A pro-abortion group is looking to amend the Arizona Constitution to ensure that abortion is recognized as a right, which critics say will include “barbaric partial-birth abortion.”
The group, called Arizona for Abortion Access, launched the petition on Sept. 21, aiming to put the issue on the ballot next year. The Arizona Abortion Access Act would enshrine abortion as a fundamental right in the state’s constitution.
To qualify for the ballot, the petition must have nearly 400,000 signatures from state voters by July 3, 2024.
The act would prohibit the state from denying abortion “after fetal viability” if it were deemed necessary to “protect the life or physical or mental health” of the pregnant woman.
Pro-Life Response
Cathi Herrod, the president of pro-life group Center for Arizona Policy Action, criticized the proposal.In a Sept. 21 statement, she accused proponents of the Arizona Abortion Access Act of hiding the “radical nature” of the amendment.
“Claims made by the campaign mislead voters by portraying the abortion ballot measure as limited, when, in reality, the exemptions will always allow abortion at any stage of development and throughout all nine months of pregnancy, as long as the abortion provider signs off on it,” she said.
“The broad exemption of ‘mental health’ of the mother after viability is widely understood, even in the courts, to mean virtually anything the abortion provider wants it to mean, including stress or anxiety. Even barbaric partial-birth abortion is legal under this exemption.”
“The doctor delivers a substantial portion of the living child outside his mother’s body—the entire head in a head-first delivery or the trunk past the navel in a feet-first delivery—then kills the child by crushing his skull or removing his brain by suction,” the conference states.

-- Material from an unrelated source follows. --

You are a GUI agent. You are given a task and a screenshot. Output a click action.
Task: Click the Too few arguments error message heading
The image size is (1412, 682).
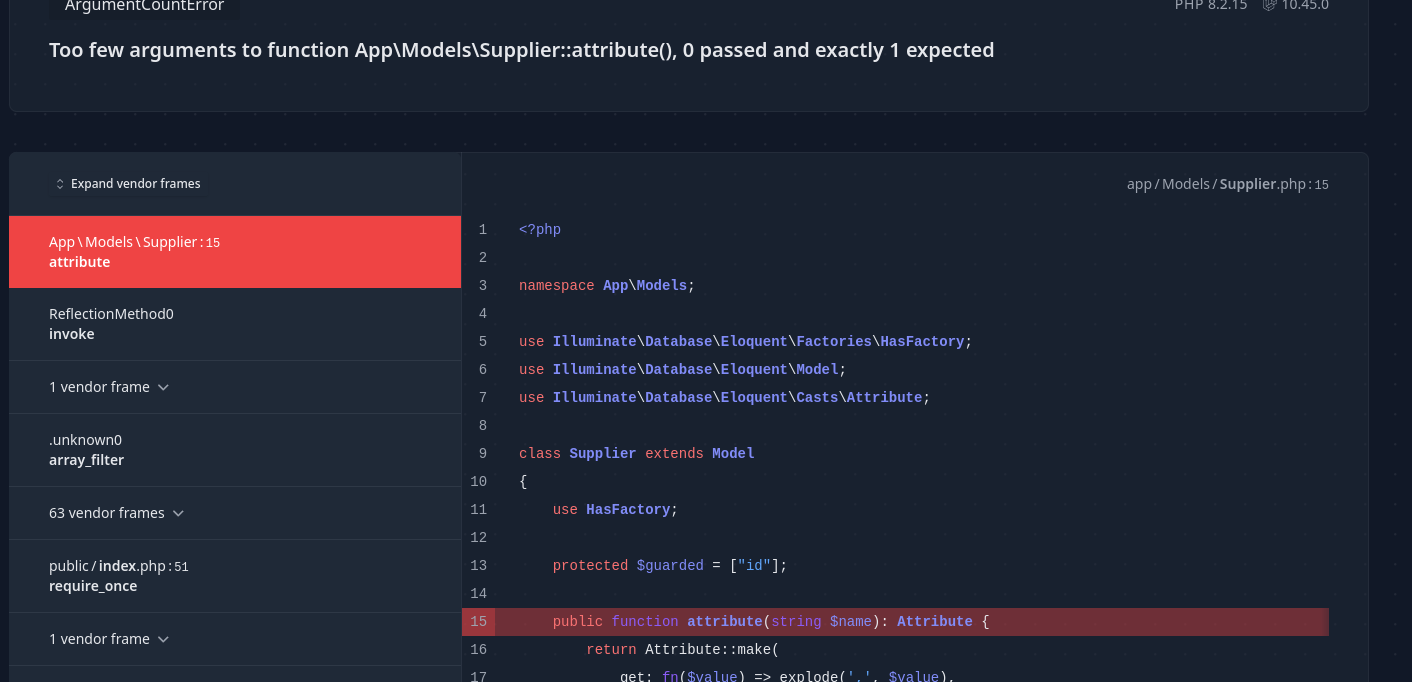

Dr. Candace Lew, chair of Arizona for Abortion Access, justified the move to make abortion a constitutional right, saying that “we have written this ballot measure because Arizonans deserve the freedom to make our own decisions about pregnancy and abortion.”
“These deeply personal decisions should be treated with compassion, dignity, and privacy, not political interference,” she stated.
Abortion Ban in Arizona
In March 2022, just a few months before the Supreme Court overturned Roe v. Wade, Arizona adopted a 15-week abortion, stating specifically that the 15-week ban would not invalidate an older law that banned abortions outright, in case the law came back into effect due to a reversal of Roe v. Wade.The outright ban was initially enacted in the 1860s during the Civil War period, when Arizona was not even a state.
It was in effect until 1973 when the U.S. Supreme Court ruled in Roe v. Wade and legalized abortion nationwide. The same year, an injunction was placed on the state’s total abortion ban.
But the Arizona Court of Appeals ruled in December 2022 that the original law enacted in the 1860s does not apply to doctors, and that licensed physicians who carry out abortions until 15 weeks cannot be prosecuted even as the abortion ban remains in effect for those who are not doctors. Pro-life groups appealed the decision to the Arizona Supreme Court, which is set to hear oral arguments in December.
Abortion Policies
Arizona is the latest state that is looking to enshrine abortion as a fundamental right in its constitution. Last year, pro-abortion activists succeeded in putting the abortion issue on ballots in six states, including Kansas and Kentucky, NBC News reported.In Ohio, a proposed amendment to make abortion a fundamental right will be placed on the ballot this November.
In states like Missouri and Florida, efforts similar to what is happening in Arizona are underway. Pro-abortion groups are discussing similar amendments in states like South Dakota, North Dakota, Nebraska, and Montana.
Three major pro-abortion groups—Planned Parenthood Action Fund, NARAL: Pro-Choice America, and Emily’s List—are supporting President Biden in the 2024 presidential race.
On the Republican side, President Trump maintains a strong pro-life stance.
“When I’m reelected, I will continue to fight against the demented late-term abortionists in the Democrat Party who believe in unlimited abortion on demand and even executing babies after birth,” he said during an event on June 24.
Florida Gov. Ron DeSantis, the closest contender for the GOP nomination after President Trump, has indicated that abortion is a state issue rather than a federal one. Former Vice President Mike Pence and former South Carolina Gov. Nikki Haley have said that they support a 15-week federal abortion ban.